I might be inviting some criticism by mentioning this, but when have I ever not invited criticism? [Laughs] When has any public figure ever not? But I had never posted a photo of my son, and I decided to post a shot of the back of his head, and almost as soon as I’d done it, I wished that I hadn’t. I felt like I had broken some kind of a seal in inviting people into my life. And even though I felt as though I had done it in as protective a way as I could, even though it was a moment I was incredibly proud of, I don’t know that I’ll ever do it again. I’m a big believer that you gotta mess things up sometimes to really see them properly, so if I made a mistake or I messed up, I know how I feel about it much better now. Instagram, when I first started, it was so much fun. And it was a great way to be silly and kind of do things off the cuff. And now, because of the time we live in, I think words and pictures are carrying a much greater weight. Or, much less depending on how you engage with it."
I wonder what you thought about Gloria (her character in Colossal) being an internet writer, given the way you have been talked about on the internet.

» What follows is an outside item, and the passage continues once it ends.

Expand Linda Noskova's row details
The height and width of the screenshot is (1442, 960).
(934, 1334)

You’ve talked about it hurting your feelings. Was it a mode of empathy to play someone who could have potentially written, “Everybody Hates Anne Hathaway” four years ago?
"It’s very interesting to be talking to you about it, because I love your site, but for a while I had to stop reading it because I would just be reading about something totally unrelated to me and [see] a headline about me and how much your site dislikes me or whoever was writing it dislikes me would come up. That would catch me off-guard. Now, it’s not that I’ve gotten a rhino skin to it, but I sort of see all of that for what it is. As far as Gloria, I thought it could be a positive overlap given my history with that aspect of her life, if you wanted to look at it from that vantage point. And if you didn’t want to look at it from that vantage point, it just seemed like a very timely profession for someone like her to be doing. Like just about everything in this movie, it resonated on several levels."

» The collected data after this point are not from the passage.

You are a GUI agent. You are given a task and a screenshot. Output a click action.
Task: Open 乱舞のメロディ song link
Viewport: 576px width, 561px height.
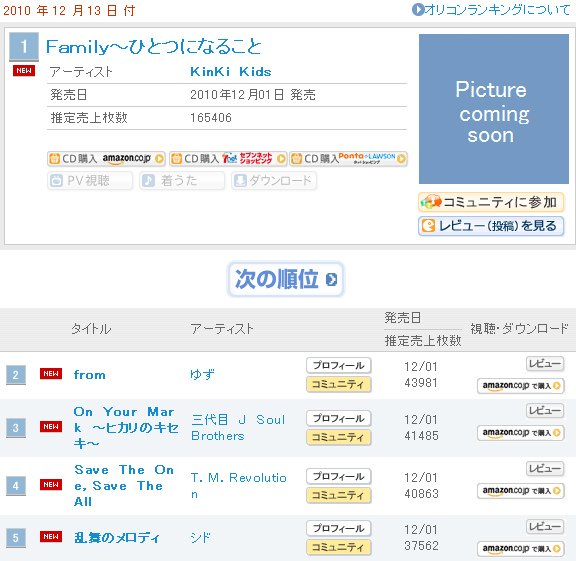click(117, 537)
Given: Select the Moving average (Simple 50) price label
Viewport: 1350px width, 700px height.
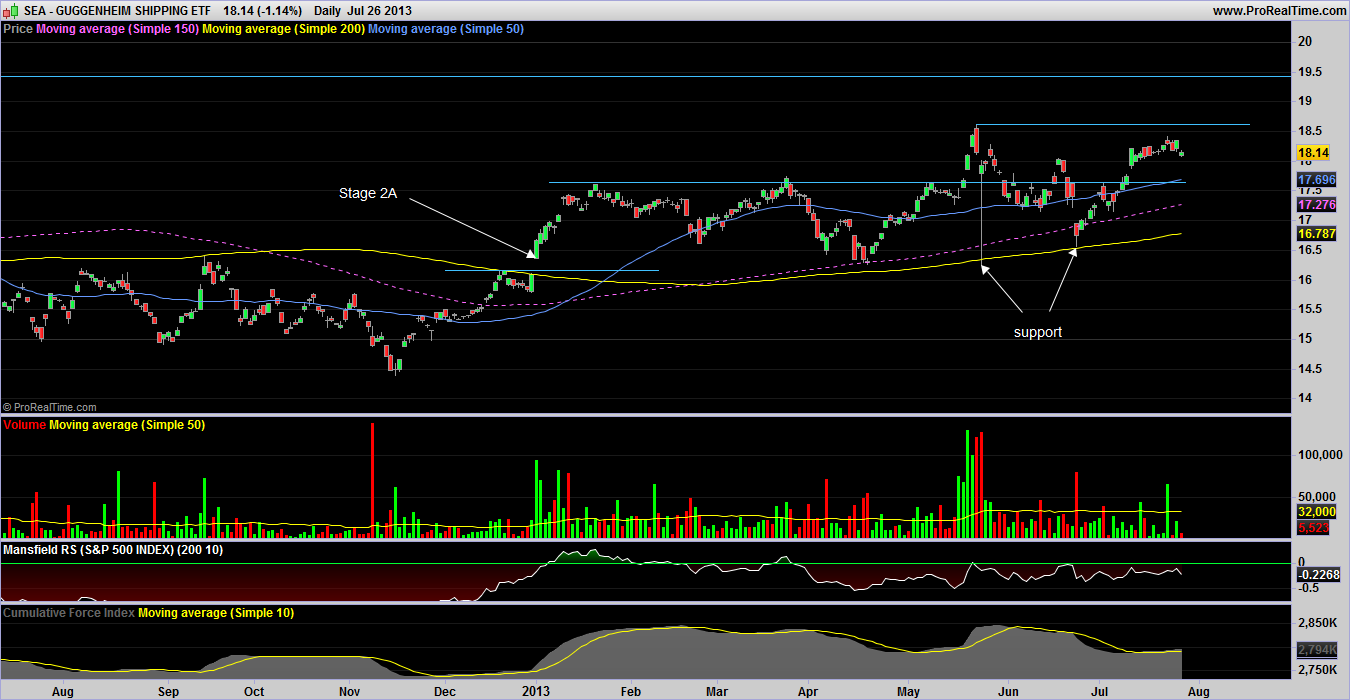Looking at the screenshot, I should 446,29.
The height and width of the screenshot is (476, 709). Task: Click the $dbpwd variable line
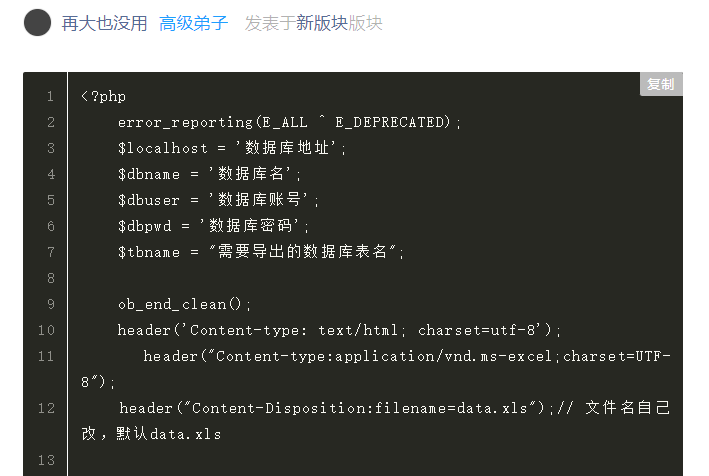click(x=213, y=226)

I thought that conversation was overblown. I think it originated from a place like, “Here’s this wonderfully talented A-list actor, we can take her down a peg,” and then it got to be such a thing that you became an underdog. And maybe that mechanism is why we don’t really hear that conversation anymore. I mean, how much have you thought about this? It’s weird to talk about, right?
"I think it’s weird that it continues to be talked about a little bit. I understand in the context of this movie, why it should be brought up. But it comes up in every interview I do, just about. I am... not eager, but I am ready for the conversation to move to a place beyond it. I don’t have to contextualize all of my stories, all of my experiences through that time. I’m ready for it to be implied, not overtly stated. But I’m also not in the driver’s seat of this interview. But I do appreciate the things that you say. That’s a kind way of interpreting it."
Did it change you at all? Did that conversation change the way you thought about your image or choices you make? How much did you internalize it?
"Um... it made the pause before I answer this question a lot longer. I was just reading [Susan Sontag: The Complete Rolling Stone Interview] at lunch, and she said, I’m going to paraphrase it right now, “I don’t try to change other people—it’s so much easier to change yourself.” How the world feels about me has nothing to do with me. How other people treat me has nothing to do with me. But if anything that anybody said resonated with me as something I’d like to work on for myself, I took it in like that. And to that extent, I feel like I got to shortcut a lot of my growth. To that extent, even though I wouldn’t have chosen to go through it, I still found a way to be grateful to it."